<<<<
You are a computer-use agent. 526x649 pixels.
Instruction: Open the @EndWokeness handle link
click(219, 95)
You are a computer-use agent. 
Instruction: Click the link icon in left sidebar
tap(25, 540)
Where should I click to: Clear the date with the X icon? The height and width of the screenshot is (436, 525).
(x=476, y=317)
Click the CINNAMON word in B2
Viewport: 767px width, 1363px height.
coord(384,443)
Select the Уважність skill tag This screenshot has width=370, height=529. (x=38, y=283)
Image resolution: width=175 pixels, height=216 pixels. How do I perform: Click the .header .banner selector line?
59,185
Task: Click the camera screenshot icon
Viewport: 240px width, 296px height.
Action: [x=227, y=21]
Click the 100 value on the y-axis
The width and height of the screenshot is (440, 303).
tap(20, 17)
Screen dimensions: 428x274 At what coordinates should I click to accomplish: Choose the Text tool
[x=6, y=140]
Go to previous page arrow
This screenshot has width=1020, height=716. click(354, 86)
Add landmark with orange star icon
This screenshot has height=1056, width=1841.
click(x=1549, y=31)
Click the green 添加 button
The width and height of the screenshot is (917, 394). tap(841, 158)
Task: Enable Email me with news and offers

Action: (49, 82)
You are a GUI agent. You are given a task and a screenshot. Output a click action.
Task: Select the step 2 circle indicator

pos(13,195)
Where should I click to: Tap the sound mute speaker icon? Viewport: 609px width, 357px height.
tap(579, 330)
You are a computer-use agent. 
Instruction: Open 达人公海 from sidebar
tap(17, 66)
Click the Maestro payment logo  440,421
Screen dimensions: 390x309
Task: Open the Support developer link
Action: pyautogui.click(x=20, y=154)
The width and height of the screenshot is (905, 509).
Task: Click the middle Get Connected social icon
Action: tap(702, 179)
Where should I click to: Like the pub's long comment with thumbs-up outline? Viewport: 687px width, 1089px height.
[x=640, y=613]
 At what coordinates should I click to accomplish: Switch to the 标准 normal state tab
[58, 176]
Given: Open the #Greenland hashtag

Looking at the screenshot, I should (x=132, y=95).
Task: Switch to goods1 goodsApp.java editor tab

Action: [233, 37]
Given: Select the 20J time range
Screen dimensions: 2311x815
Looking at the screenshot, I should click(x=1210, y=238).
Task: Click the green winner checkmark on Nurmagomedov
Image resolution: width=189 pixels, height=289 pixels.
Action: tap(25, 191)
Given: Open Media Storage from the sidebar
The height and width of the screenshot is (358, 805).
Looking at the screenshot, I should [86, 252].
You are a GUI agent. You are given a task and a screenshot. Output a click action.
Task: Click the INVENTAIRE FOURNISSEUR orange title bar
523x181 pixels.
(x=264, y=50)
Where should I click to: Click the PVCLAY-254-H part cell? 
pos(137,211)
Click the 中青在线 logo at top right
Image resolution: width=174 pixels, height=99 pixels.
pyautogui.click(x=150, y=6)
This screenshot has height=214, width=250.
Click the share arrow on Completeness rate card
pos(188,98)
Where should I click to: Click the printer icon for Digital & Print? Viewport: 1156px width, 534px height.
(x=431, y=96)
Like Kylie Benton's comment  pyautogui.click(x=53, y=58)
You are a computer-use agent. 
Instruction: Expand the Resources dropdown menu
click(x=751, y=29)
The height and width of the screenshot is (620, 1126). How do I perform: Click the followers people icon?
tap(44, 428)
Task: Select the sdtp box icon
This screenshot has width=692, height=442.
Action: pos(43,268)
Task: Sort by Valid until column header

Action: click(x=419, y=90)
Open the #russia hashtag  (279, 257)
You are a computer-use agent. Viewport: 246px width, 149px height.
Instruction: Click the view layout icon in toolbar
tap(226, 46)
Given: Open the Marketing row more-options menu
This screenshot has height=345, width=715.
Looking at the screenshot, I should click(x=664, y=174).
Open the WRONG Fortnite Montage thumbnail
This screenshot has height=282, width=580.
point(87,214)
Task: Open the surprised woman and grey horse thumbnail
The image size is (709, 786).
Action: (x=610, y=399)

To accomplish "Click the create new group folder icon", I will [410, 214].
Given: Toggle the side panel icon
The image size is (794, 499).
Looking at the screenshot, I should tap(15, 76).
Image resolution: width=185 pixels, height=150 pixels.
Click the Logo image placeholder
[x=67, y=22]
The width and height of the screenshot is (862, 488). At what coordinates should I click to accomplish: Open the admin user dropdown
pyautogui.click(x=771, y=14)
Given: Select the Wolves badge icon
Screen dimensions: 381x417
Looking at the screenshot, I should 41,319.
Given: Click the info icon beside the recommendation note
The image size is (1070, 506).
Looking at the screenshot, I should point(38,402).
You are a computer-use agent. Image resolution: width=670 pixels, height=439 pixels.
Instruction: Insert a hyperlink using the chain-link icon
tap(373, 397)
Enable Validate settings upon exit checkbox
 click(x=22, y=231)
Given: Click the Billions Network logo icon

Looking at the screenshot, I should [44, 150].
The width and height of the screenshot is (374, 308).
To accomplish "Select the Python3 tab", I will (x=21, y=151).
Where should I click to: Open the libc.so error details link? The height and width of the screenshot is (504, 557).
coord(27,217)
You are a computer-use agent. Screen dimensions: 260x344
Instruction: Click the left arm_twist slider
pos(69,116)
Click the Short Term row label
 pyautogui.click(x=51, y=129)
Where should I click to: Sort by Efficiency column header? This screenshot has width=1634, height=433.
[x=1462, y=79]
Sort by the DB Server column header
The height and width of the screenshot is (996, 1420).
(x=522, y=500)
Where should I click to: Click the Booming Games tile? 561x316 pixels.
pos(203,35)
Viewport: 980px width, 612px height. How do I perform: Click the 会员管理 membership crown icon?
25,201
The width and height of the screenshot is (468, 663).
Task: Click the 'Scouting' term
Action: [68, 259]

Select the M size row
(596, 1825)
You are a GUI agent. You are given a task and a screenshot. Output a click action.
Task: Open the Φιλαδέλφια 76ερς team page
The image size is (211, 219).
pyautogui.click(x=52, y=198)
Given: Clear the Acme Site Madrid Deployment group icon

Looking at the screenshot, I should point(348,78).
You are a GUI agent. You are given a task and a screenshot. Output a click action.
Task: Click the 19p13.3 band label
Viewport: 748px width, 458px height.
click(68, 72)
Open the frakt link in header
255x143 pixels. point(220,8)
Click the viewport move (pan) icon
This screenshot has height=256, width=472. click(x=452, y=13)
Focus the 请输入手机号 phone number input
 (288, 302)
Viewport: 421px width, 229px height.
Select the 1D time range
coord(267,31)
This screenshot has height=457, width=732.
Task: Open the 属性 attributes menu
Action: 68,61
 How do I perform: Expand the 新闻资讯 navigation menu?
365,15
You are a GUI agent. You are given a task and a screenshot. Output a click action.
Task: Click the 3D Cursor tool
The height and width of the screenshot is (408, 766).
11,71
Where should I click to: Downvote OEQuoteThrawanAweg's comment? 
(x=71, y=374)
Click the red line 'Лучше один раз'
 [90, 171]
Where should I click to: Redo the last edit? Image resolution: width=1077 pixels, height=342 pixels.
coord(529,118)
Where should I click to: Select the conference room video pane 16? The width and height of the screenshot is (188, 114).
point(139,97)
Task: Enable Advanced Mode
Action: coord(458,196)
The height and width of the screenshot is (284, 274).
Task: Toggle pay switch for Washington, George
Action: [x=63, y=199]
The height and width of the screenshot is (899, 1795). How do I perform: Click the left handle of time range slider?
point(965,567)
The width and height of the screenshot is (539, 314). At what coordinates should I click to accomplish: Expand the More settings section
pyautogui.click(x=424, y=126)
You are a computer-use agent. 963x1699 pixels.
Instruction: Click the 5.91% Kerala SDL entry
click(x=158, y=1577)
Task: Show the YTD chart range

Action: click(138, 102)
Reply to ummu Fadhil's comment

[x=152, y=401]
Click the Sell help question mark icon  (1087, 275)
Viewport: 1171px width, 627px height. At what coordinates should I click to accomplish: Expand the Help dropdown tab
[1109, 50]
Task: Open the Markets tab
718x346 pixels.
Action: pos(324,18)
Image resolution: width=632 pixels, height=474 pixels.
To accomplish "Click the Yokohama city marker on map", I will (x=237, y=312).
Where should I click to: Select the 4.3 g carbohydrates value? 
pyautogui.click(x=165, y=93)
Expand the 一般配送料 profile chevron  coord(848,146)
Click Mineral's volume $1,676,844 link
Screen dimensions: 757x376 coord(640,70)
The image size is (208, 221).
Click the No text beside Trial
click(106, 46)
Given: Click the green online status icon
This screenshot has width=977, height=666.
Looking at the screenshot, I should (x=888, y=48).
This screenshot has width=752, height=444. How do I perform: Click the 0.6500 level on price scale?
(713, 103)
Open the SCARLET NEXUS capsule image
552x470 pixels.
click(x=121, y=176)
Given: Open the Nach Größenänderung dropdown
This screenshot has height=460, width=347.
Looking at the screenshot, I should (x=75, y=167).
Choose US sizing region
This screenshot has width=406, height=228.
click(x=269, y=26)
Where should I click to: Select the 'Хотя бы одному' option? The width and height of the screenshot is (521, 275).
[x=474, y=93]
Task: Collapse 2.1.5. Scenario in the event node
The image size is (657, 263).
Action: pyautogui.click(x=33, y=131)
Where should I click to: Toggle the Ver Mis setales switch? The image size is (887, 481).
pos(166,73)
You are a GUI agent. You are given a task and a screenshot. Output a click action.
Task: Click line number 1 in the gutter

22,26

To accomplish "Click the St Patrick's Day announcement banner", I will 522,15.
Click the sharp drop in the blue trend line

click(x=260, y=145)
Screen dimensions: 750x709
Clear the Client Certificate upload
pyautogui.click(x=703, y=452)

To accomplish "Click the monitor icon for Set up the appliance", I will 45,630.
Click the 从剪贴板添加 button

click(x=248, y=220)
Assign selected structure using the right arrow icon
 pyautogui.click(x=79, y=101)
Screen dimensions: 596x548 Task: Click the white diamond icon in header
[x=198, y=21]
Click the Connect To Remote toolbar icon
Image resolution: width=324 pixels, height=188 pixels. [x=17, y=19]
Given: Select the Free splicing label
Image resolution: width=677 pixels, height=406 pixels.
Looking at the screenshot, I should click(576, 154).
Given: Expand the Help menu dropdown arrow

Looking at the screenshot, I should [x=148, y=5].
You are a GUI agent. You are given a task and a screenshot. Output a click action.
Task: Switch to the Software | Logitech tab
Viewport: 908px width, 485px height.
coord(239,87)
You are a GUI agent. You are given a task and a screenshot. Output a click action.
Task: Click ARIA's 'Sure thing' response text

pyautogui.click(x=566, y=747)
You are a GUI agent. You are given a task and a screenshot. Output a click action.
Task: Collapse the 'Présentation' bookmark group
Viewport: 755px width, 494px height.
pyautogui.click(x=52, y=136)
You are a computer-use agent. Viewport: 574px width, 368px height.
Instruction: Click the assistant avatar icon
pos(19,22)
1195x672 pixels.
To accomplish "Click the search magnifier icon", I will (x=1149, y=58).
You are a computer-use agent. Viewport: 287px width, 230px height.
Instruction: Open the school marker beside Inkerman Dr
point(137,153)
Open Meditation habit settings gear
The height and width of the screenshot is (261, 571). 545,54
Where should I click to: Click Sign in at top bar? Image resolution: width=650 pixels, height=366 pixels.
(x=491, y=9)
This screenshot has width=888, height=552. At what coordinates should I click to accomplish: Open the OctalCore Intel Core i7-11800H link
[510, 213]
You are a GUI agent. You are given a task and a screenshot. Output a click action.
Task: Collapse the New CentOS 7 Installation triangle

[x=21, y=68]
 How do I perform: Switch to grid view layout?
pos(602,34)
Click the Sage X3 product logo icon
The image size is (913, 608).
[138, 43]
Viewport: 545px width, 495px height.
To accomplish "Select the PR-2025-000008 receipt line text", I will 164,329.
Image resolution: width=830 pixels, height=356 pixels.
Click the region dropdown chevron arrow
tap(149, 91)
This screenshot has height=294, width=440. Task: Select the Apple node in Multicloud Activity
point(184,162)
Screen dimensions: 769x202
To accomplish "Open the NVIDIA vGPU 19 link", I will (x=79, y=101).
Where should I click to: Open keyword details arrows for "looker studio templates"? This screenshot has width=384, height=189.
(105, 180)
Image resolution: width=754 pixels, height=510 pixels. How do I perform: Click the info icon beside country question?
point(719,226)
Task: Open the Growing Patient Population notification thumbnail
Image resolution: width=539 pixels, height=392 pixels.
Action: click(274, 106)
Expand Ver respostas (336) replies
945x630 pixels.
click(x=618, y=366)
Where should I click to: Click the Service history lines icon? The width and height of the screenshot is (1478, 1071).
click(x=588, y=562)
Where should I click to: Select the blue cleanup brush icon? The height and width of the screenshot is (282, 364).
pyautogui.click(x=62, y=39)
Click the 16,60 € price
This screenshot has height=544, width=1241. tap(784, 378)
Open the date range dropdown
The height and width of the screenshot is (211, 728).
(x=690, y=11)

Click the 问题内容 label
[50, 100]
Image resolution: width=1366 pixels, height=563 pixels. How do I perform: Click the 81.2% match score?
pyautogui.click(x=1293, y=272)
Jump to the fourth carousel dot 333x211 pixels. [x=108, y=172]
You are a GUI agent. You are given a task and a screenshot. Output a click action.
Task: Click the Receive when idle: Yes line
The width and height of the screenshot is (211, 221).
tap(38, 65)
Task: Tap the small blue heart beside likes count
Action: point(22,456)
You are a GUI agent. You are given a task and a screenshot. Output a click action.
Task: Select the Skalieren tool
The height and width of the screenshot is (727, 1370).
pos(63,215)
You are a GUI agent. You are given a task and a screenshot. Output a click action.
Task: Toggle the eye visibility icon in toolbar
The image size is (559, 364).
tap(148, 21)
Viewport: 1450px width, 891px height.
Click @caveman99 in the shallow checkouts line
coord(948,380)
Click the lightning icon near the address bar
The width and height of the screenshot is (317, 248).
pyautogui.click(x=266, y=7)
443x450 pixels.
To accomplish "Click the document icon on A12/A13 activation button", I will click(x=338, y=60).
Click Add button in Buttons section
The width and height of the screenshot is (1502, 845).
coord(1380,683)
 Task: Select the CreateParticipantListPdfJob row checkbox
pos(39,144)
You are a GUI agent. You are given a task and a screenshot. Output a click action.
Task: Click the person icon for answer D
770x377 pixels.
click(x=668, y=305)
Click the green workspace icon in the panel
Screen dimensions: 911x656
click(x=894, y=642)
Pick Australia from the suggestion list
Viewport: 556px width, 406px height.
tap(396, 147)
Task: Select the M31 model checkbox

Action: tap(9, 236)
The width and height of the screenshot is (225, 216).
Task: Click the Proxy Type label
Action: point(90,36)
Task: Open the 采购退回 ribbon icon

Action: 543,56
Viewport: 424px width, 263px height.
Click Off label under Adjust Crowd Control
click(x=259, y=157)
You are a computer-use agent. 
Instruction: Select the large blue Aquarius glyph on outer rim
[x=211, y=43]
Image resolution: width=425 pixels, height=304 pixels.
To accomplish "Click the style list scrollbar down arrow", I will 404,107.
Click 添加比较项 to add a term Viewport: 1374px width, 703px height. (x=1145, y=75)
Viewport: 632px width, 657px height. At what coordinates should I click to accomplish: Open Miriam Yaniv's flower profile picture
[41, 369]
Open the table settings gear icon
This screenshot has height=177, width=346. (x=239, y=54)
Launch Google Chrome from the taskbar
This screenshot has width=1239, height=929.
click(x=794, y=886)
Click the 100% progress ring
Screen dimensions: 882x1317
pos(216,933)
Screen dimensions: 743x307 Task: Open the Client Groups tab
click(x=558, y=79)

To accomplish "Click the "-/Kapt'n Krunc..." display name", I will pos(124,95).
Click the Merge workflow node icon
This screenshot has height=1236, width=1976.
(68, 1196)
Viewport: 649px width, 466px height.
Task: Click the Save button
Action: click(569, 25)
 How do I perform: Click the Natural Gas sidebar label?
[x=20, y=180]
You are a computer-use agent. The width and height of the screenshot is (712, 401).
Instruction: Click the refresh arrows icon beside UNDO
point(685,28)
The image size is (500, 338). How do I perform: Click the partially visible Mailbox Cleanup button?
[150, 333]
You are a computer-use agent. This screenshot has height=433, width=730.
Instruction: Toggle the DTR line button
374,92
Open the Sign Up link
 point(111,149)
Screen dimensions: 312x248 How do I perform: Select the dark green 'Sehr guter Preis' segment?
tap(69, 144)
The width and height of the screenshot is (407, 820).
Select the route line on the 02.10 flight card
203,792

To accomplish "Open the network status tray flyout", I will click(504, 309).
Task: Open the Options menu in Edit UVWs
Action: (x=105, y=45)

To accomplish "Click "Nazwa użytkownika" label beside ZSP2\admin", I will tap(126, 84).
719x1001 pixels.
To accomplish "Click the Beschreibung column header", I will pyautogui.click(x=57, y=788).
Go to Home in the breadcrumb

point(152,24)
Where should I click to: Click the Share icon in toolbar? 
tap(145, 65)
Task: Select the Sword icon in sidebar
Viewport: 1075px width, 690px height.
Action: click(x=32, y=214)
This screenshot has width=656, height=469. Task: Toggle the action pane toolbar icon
>>>>
TASK DESCRIPTION
Copy all lines in the listing above where the string "panel" appears.

RESULT FOR THIS EXERCISE
Given: Toggle the side panel icon
Click the green workspace icon in the panel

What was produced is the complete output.